Take the lines from the one with "This screenshot has height=1235, width=600." through the last line of the material below and write them out exactly, without any pictures.

───── Available records ─────

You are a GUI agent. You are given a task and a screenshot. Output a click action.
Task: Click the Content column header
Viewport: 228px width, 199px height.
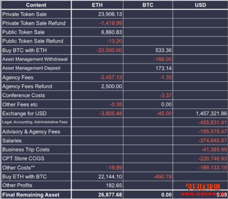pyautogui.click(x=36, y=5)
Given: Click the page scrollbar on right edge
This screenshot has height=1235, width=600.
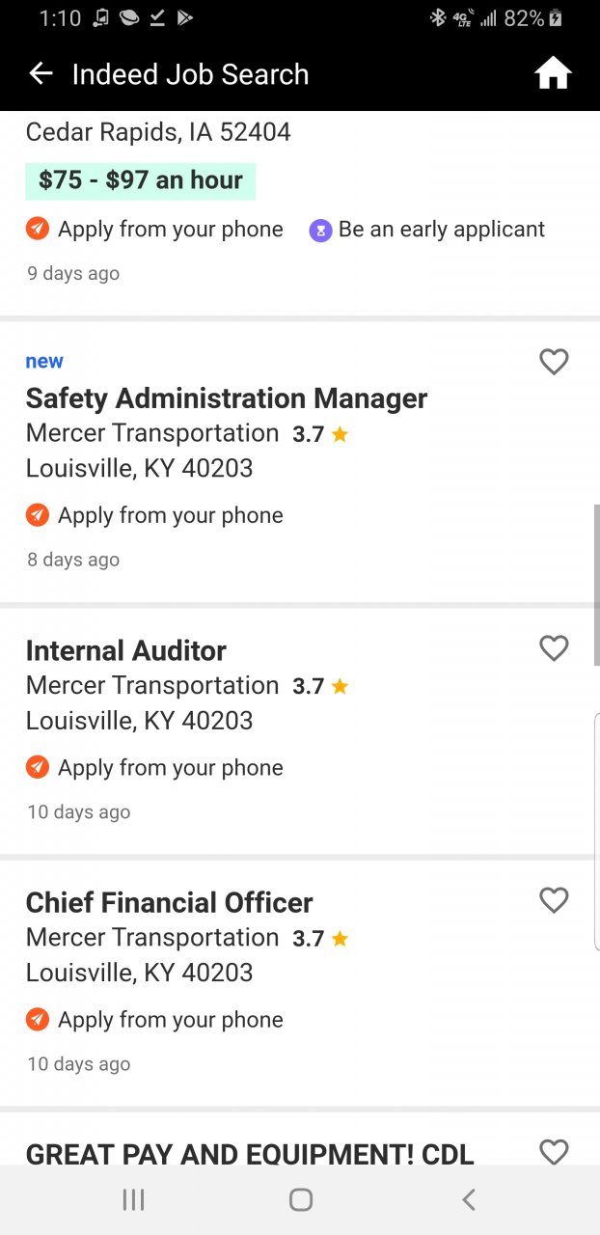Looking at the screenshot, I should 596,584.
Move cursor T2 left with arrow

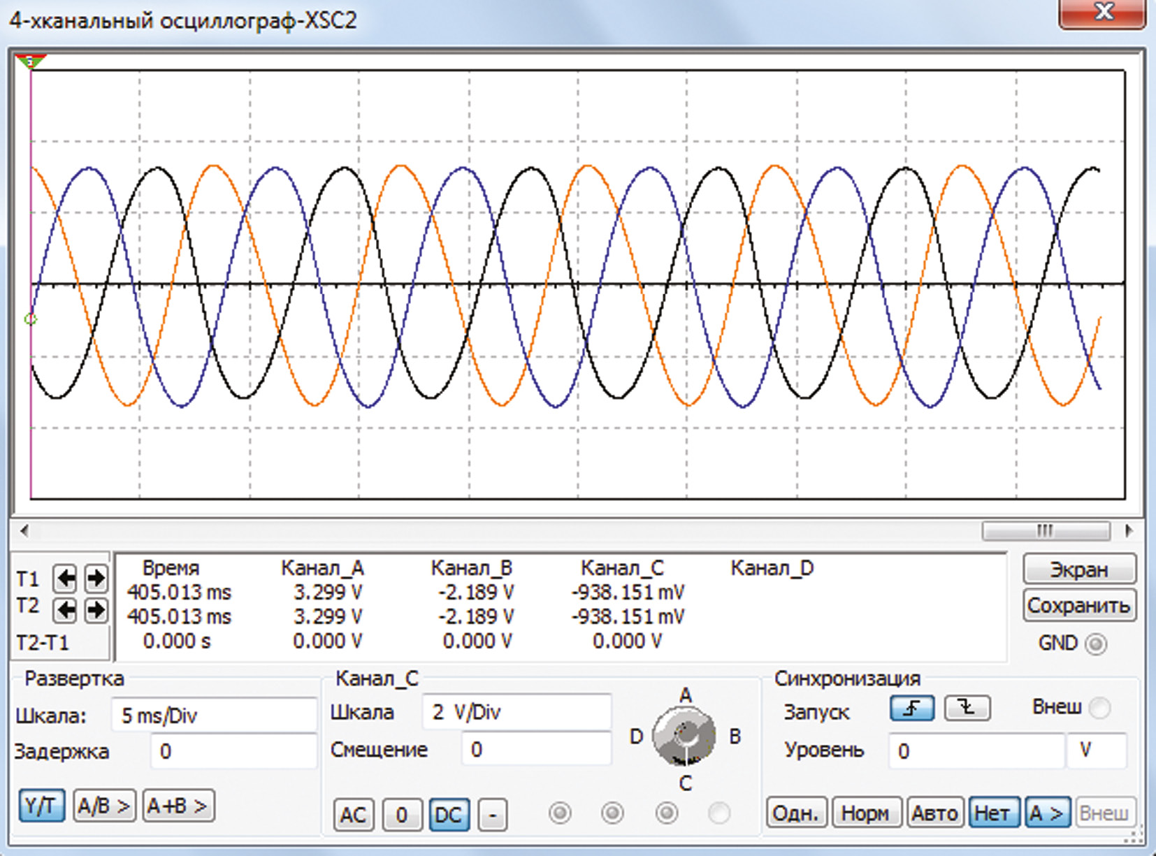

─────

* Task result
This screenshot has height=1235, width=600.
Looking at the screenshot, I should 596,584.
Move cursor T2 left with arrow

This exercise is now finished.